地球が球体ではなく、平面であるという主張。また、そのような地球。平面地球説。

【宗教2世】

特定の宗教を信仰する家に育った子どもたち。

【顔パンツ】

マスクのこと。パンツを脱いだ姿を見られるのが恥ずかしいのと同様に、マスクを外した顔を見られるのが恥ずかしいことから。

【芯を食う】

野球やゴルフで、ボールの中心をうまくとらえて打つ。また、核心をつく。的を射る。

「大辞泉」編集協力・田中牧郎氏(明治大学国際日本学部教授)は、「8月の新語」を以下のように選評。

「【モブ社員】モブというのは群衆といった意味ですね。昔は『出る杭は打たれる』なんて言われていましたが、今はサラリーマンであっても個性を求められる時代。そうでない人は生きづらくなっているようです。

マスク着用が常識化しているいま、イヤイヤ着けているのはじつは、中高年。高校・大学生たちは、顔を見せずに済むマスクを【顔パンツ】と呼び、付けるのが当たり前の必需品ととらえているようです。
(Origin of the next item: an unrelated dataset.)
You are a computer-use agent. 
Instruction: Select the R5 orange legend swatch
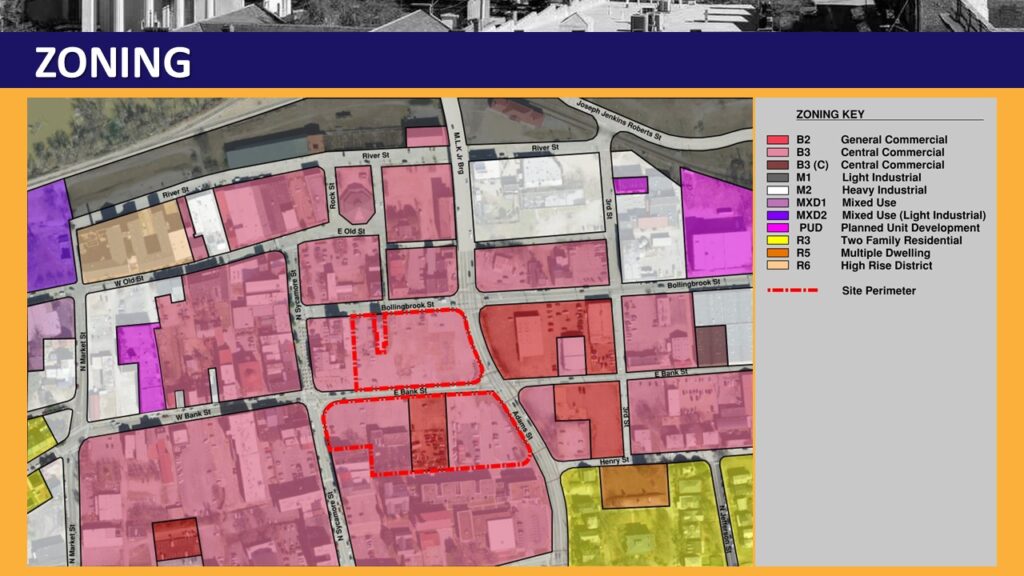coord(777,253)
【フラットアース】【宗教2世】は、育った環境や教育によって科学観・宗教観、そして生き方自体が大きく左右されるという現実と、どちらも関連している言葉。そういう人たちも含めた社会の在り方が問われています」

これらの語釈は一般から投稿されたもので、正式な語釈は編集部が執筆陣に依頼し、2023年4月の改定時に「大辞泉」デジタル版に収録する予定。

新しい言葉の採録に積極的に取り組んでいる“生きている国語辞典”「大辞泉」のデジタル版データは、2022年8月時点で最新採録語数・約30万9,650語に達し、ネット辞書のなかでもナンバーワン。さらに毎年2回、毎回約2,000 語の新語を追加し、定期更新しているという。